Напротив, с конца XVI в. вместе с оскудением церковной жизни наблюдается и «измельчание» иконописи. Она утрачивает глубину проникновения в духовный мир и, стремясь скрыть свою духовную слепоту, заменяет общечеловеческие символы, ставшие уже непонятными, сложными аллегориями, обращенными только к поверхностному рассудку и богословской эрудиции. С утратой духовного опыта иконопись утрачивает и способность создавать иконы в собственном смысле этого слова.
Итак, духовный опыт самих иконописцев или святых Отцов являлся основой иконописания и критерием истинности икон. Однако святые Отцы не всегда оказывались «под рукой» у многочисленных иконных мастеров православного мира. Поэтому в процессе исторического бытия церковного искусства визуальный духовный опыт, относящийся к иконописанию, был закреплен в иконописном каноне, понимаемом Флоренским как духовное предписание святых отцов «техникам кисти».
Полемизируя с опытом всего новоевропейского и современного ему искусства и теории искусства, Флоренский утверждал, что норма, канон всегда необходимы настоящему художественному творчеству. В каноне закреплен многовековой духовный опыт человечества, и работа в его рамках приобщает к нему художника, «<…> трудные канонические формы во всех отраслях искусства всегда были только оселком, на котором ломались ничтожества и заострялись настоящие дарования. Подымая на высоту, достигнутую человечеством, каноническая форма высвобождает творческую энергию художника к новым достижениям, к творческим взлетам и освобождает от необходимости творчески твердить зады: требования канонической формы или, точнее, дар от человечества художнику канонической формы есть освобождение, а не стеснение» (1,236). Здесь о. Павел сформулировал важнейший эстетический принцип, которым православное искусство руководствовалось в большей или меньшей степени на протяжении всей своей истории (как в Византии, так и в славянских странах). Наметившийся в русском церковном искусстве с XVII в. отход от принципа каноничности настораживал П.А. Флоренского. Обращаясь к художникам конца XIX — начала XX в. Врубелю, Васнецову, Нестерову и другим живописцам, создавшим такое количество новых икон, какого не знала вся церковная история, он вопрошает их, уверены ли они в том, что сказали в них правду. У автора «Иконостаса» такой уверенности нет.

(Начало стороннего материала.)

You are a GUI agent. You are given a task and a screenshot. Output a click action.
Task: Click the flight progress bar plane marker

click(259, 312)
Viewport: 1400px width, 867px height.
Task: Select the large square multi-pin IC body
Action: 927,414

В конечном счете, заявляет он, Церковь мало интересует форма. Для нее главное — истина, которой она требует от искусства. А последняя, как было уже показано, открывается далеко не всем. Человечество столетиями по крохам собирало ее и опыт коллективного познания, или «сгущенный разум человечества», закрепило в художественных канонах. Истинный художник, считал Флоренский, стремится не к субъективному самовыражению, не к увековечению своей индивидуальности, а желает «прекрасного, объективно–прекрасного, т. е. художественно воплощенной истины вещей», и на этом пути канон оказывает ему неоценимую услугу. Каноническая форма в иконописи — «это форма наибольшей естественности» для выражения глубинного духовного опыта, общечеловеческих истин (1, 236–237).
Средневекового художника, в отличие от новоевропейского, не волновал вопрос, первым или сотым он говорит об истине. Ему важно было не отклониться от истины, выразить ее, и этим обеспечивалась конечная ценность его произведения. Истина же эта с наибольшей полнотой выражена во «всечеловеческих художественных канонах», поэтому, постигая их и следуя им, художник в них обретал силу «воплощать подлинно созерцаемую действительность». Его личный духовный опыт оказывался тогда подкрепленным и усиленным опытом предшествующих поколений. Художник, не следующий канонам, опускался ниже достигнутого к его времени уровня художественного воплощения истины. Его личное, индивидуальное выливалось, как правило, в нечто случайное, далекое от реальных, духовных достижений человечества.
При этом канон нимало не стеснял творческих возможностей иконописца, о чем ярко свидетельствует сопоставление ряда древних икон «одного перевода: двух не отыщется икон, тождественных между собою». «Всечеловеческая» истина воплощена в каноне наиболее полно, наиболее естественно и предельно просто. Художнику, усвоившему его, «в канонических формах дышится легко: они отучают от случайного, мешающего в деле движения. Чем устойчивее и тверже канон, тем глубже и чище он выражает общечеловеческую духовную потребность: каноническое есть церковное, церковное — оборное, соборное же — всечеловеческое» (1, 243). Это религиозно–эстетическое кредо лежало в основе всей художественной практики средневекового православия. Однако тогда оно так и не было окончательно сформулировано, хотя в середине XVI в. отцы Стоглава уже были близки к этому. Не случайно Флоренский в своем «Иконостасе» активно опирался на материалы этого Собора. В дальнейшем идеи о. Павла о каноне были усвоены и другими православными авторами, писавшими об иконе.